> Testo di studio
++++++++++++++++++++

L’ortoressia e la paura di morire
Il mio passaggio dall’anoressia all’ortoressia non è stato graduale ma diretto. E’ quello che spesso accade a chi si “cura da sola”, o perché è convinta di poter fare a meno della terapia, oppure perché alla terapia non ha accesso. Molte delle storie di guarigioni in autonomia non sono altro che questo: il salto da un DCA all’altro. Se con l’anoressia non facevo caso a cosa entrava nel mio corpo, a patto che avesse poche calorie, il sacro risveglio dell’ortoressia mi ha portata a selezionare attentamente ogni sostanza che ingerivo, toccavo o addirittura odoravo. Ero così ossessionata dal mantenere il mio corpo sano e incontaminato che persino annusare un profumo commerciale era vietato. Solo oli essenziali, solo creme naturali, solo cibo biologico.
In qualche modo, l’ortoressia è la stampella dei ricchi, il disturbo alimentare più subdolo perché terribilmente classista – quella roba sono in pochi a potersela permettere – e idolatrato dalla cultura della dieta. In effetti, l’ortoressia è il prodotto più raffinato della cultura della dieta, abbracciato persino da governi e specialisti, ed è quello più facile da nascondere.

++++++++++++++++++++

> Informazioni estratte
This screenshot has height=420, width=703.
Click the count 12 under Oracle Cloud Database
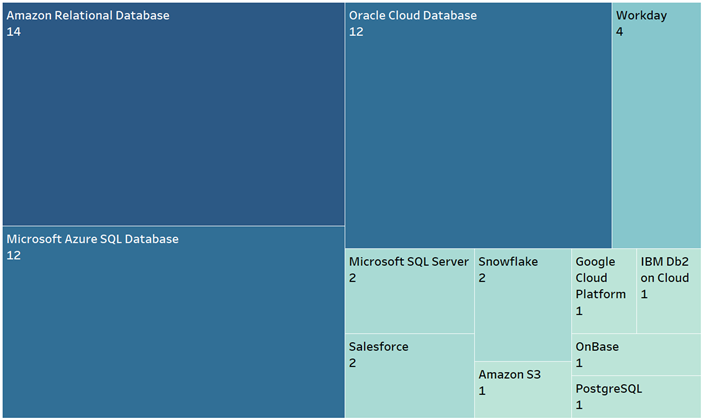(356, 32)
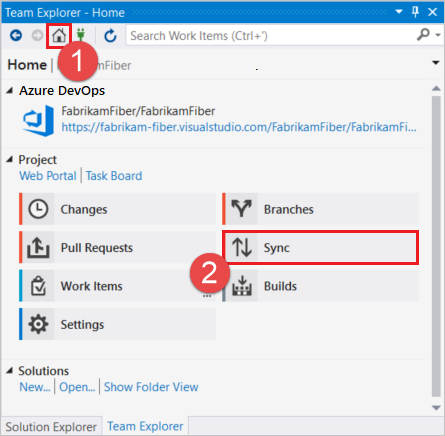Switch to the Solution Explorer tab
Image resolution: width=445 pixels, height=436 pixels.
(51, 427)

++++++++++++++++++++

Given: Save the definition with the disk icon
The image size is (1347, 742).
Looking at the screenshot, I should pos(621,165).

++++++++++++++++++++

> Problemi ed esercizi
1: Trascriva dal testo sull'ortoressia il passo che va da "L’ortoressia e la" fino a "solo cibo biologico.".
2: Nel testo sull'ortoressia, com'è descritto il passaggio dall'anoressia all'ortoressia?
3: Stabilisca se ciascuna delle seguenti affermazioni concorda con il testo sull'ortoressia, rispondendo sì o no e citando le parole decisive del testo.
(a) Il passaggio dall'anoressia all'ortoressia è avvenuto in modo graduale.
(b) L'ortoressia viene indicata come il disturbo alimentare più facile da nascondere.
(c) Erano consentiti soltanto oli essenziali, creme naturali e cibo biologico.
Le voci riportate non sono necessarie per lo svolgimento degli esercizi.

> Soluzioni per esercizio
1:
L’ortoressia e la paura di morire
Il mio passaggio dall’anoressia all’ortoressia non è stato graduale ma diretto. E’ quello che spesso accade a chi si “cura da sola”, o perché è convinta di poter fare a meno della terapia, oppure perché alla terapia non ha accesso. Molte delle storie di guarigioni in autonomia non sono altro che questo: il salto da un DCA all’altro. Se con l’anoressia non facevo caso a cosa entrava nel mio corpo, a patto che avesse poche calorie, il sacro risveglio dell’ortoressia mi ha portata a selezionare attentamente ogni sostanza che ingerivo, toccavo o addirittura odoravo. Ero così ossessionata dal mantenere il mio corpo sano e incontaminato che persino annusare un profumo commerciale era vietato. Solo oli essenziali, solo creme naturali, solo cibo biologico.

2: Non graduale, ma diretto.

3:
(a) No: "non è stato graduale ma diretto".
(b) Sì: "ed è quello più facile da nascondere".
(c) Sì: "Solo oli essenziali, solo creme naturali, solo cibo biologico."